For NCBA shareholders, the most consequential six weeks in the bank’s history are now underway. Nedbank’s 66% tender offer for NCBA at KSh 105 per share opened on 28 May 2026, closes on 10 July 2026, and results are expected on 21 July 2026. The NCBA Board has formally recommended the offer, removing any ambiguity about where the institution’s leadership stands.
The 10 July deadline is not a formality. It is the moment shareholders must choose between two distinct financial futures exit at a premium today, or stay invested in a bank that will soon operate under the strategic umbrella of one of Southern Africa’s largest lenders.
The offer values NCBA at approximately KSh 110 billion ($855 million), representing one of the largest cross border banking transactions in African history. At KSh 105 per share, the offer is above the KSh 90 market price recorded at the time of the original January 2026 announcement.
The payment structure is a hybrid. Shareholders who accept will receive 80% of their consideration in Nedbank shares listed on the Johannesburg Stock Exchange, and 20% in cash at a rate of KSh 2,100 per 100 shares. Nedbank has also set a ceiling on the cash component: the cash amount will not exceed KSh 31.6 billion, up from the KSh 21.9 billion initially indicated, giving Nedbank more flexibility in receiving acceptances from small investors and institutions constrained from investing in JSE-listed companies.
Retail investors holding fewer than 9,400 NCBA shares whose entitlement would result in fewer than 200 Nedbank shares are eligible for a full cash buyout at the flat rate of KSh 105 per share, removing the complexity of cross border share ownership for smaller portfolios.

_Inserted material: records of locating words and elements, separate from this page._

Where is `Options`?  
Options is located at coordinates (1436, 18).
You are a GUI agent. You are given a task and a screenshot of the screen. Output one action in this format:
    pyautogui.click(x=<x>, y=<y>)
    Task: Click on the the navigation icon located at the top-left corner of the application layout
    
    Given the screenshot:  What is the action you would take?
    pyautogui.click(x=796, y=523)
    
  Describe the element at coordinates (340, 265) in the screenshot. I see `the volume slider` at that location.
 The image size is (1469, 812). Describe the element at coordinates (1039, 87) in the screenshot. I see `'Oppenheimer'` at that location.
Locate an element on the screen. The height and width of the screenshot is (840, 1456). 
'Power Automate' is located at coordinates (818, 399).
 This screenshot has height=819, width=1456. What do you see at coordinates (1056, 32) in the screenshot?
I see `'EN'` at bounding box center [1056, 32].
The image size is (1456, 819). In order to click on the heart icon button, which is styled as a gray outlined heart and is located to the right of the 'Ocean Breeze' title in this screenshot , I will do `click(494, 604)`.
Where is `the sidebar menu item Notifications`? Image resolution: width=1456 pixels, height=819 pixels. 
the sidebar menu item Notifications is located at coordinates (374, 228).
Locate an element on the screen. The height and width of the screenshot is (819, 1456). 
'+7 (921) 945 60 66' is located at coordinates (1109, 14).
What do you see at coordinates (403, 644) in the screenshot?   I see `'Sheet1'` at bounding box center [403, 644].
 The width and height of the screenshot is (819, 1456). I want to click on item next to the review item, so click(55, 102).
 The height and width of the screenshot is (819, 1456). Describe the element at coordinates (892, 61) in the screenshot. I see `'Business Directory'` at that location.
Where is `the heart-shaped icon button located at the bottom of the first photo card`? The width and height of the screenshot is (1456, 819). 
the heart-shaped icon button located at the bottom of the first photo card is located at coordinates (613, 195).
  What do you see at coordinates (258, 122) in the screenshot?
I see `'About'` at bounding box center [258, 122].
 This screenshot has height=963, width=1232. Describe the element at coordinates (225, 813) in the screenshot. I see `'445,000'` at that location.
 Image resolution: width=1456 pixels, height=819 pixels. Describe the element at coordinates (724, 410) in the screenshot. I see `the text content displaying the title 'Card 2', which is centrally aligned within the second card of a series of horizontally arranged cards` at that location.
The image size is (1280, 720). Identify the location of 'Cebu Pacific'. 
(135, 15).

The deal’s completion target sits firmly in the calendar. Nedbank expects the buyout of NCBA to be completed by September 2026, by which time both banks are expected to have declared and paid their final dividends for the year ended December 2025. The transaction is expected to close within six to nine months of announcement, with completion targeted no later than Q3 2026.
For shareholders who do not tender their shares, the NSE listing continues. The remaining 34% of NCBA shares will continue to trade publicly on the Nairobi Securities Exchange, with NCBA retaining its brand, local leadership team, and independent governance structures. The 10 July 2026 closing date marks the end of the acceptance window.